Ahora me encuentro con que las que se hacen llamar feministas, las que reciben las subvenciones, por lo que abogan es todo lo contrario. No sólo no animan a buscar esa libertad, esa autonomía que te da la seguridad de depender de una misma, sino que alientan a las mujeres a mantener una dependencia económica, a mantener lazos económicos con quienes compartieron, en alguna ocasión, sentimientos mucho más importantes que el sucio dinero, (cuando no del Estado), incitándolas además a destrozar, cuanto más mejor, la vida de aquél con el que convivió, animando a sus hijos a que compartan con ellas su odio y su necesidad de venganza.

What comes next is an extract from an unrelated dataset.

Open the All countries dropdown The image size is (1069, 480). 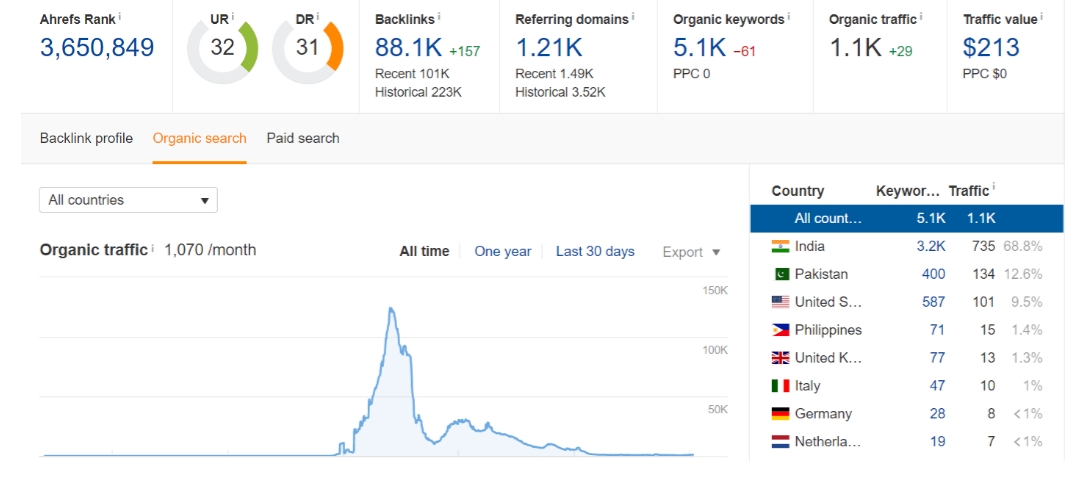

Se me llena el alma de náuseas, no lo puedo evitar. Cuando existen hijos en común se ha de ser lo suficientemente responsable para, pese a la separación y a que el amor ya no existe, facilitar la convivencia de los hijos en ambos sentidos, padre y madre. Se ha de dejar vivir sin asfixiar a todo el núcleo de esas personas que un día formaron una familia. Se ha de ser autónomo y dejar que el otro pueda serlo sin dependencias económicas. Supeditando la propia supervivencia a la del otro, o sea, el tan famoso “san para mí aunque los santos no coman”.

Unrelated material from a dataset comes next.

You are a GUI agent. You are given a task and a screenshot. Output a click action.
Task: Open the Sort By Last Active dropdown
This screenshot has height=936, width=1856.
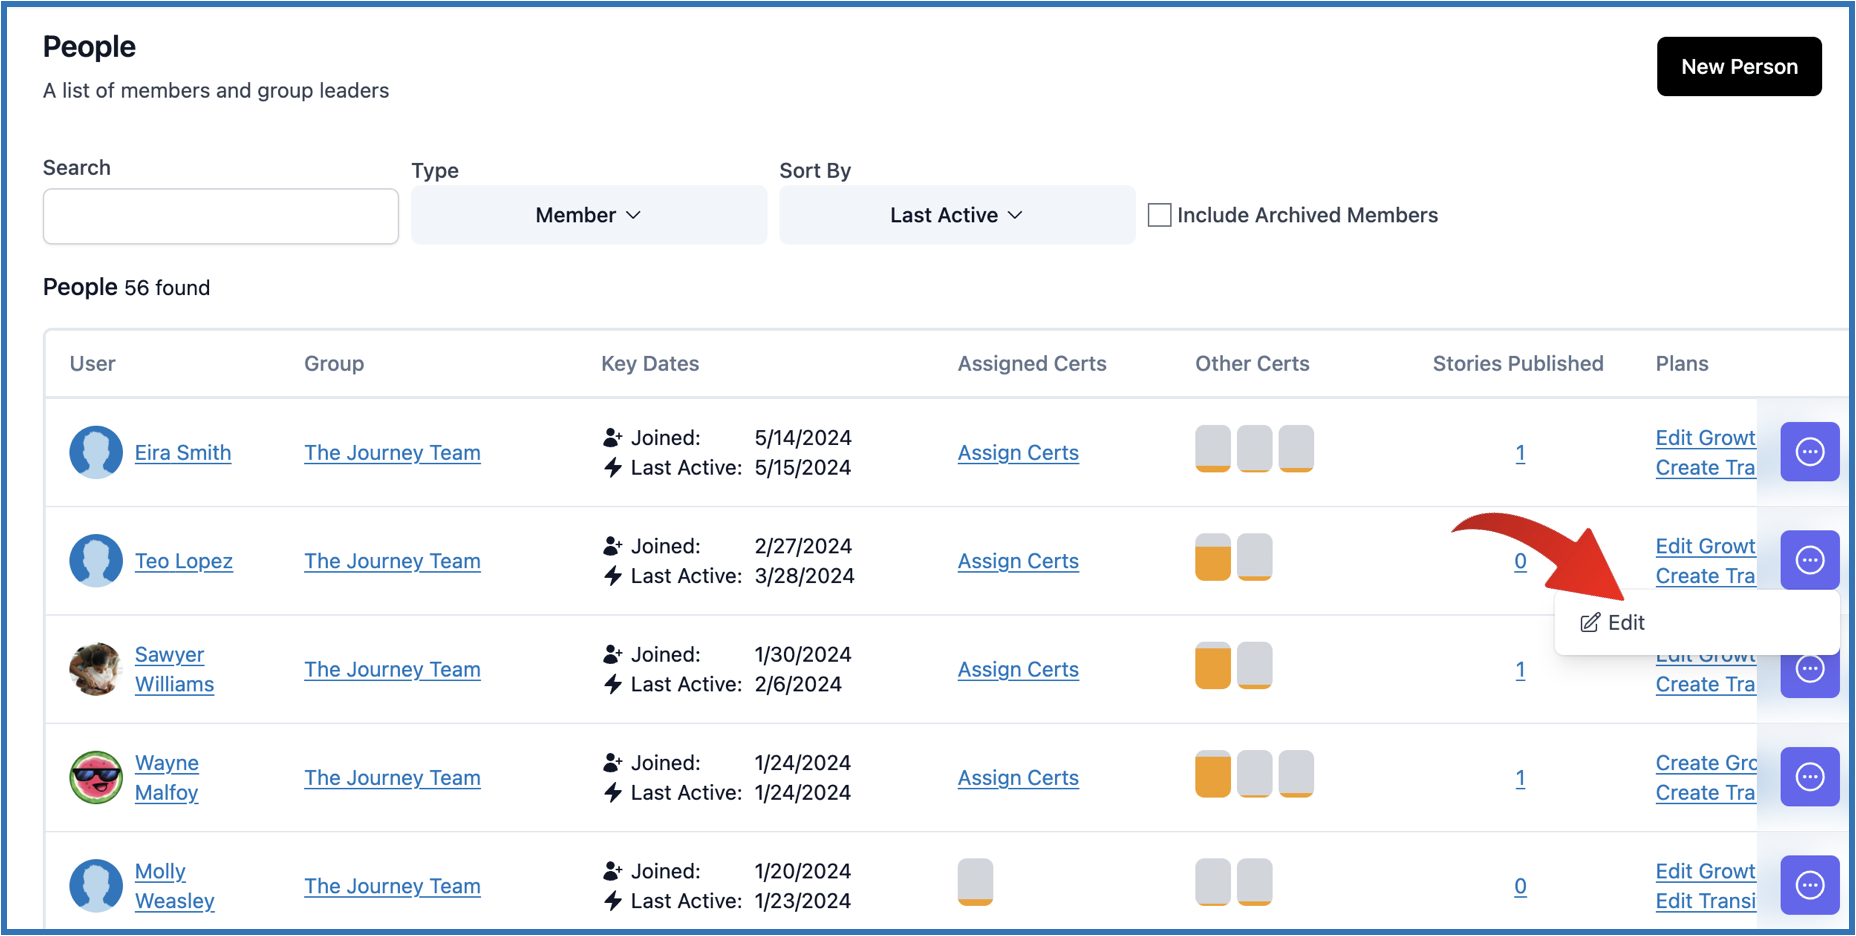pos(956,215)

Se feminista de verdad, se independiente y no permitas que nadie tenga que facilitarte, por obligación,  tu vida. Se valiente y luchadora y búscate, por amor propio y por dignidad, tu propio sustento, tu propia estabilidad, tus propios logros. Deja de ser un parásito necesitado de alguien al que agarrarse para sobrevivir. No lo permitas. No permitas que tu propia vida esté repleta de dependencias en las que tengas que necesitar de alguien, porque eso sólo mostrará tu incapacidad ante la vida, tus carencias y tu falta de potencial para ser autónoma. Pelea por ser persona merecedora del apelativo de valiente, por ser dueña de tu propio albedrío. Y cuando te equivoques, cuando las cosas salgan mal, continúa siéndolo y deja que cada uno sea libre de ataduras innecesarias y deja que tus hijos, si los tienes, disfruten de aquellos que decidieron que nacieran por igual, no los prives de sus derechos en el caso de que ambos queráis seguir disfrutando de ellos. Se persona, no lo olvides.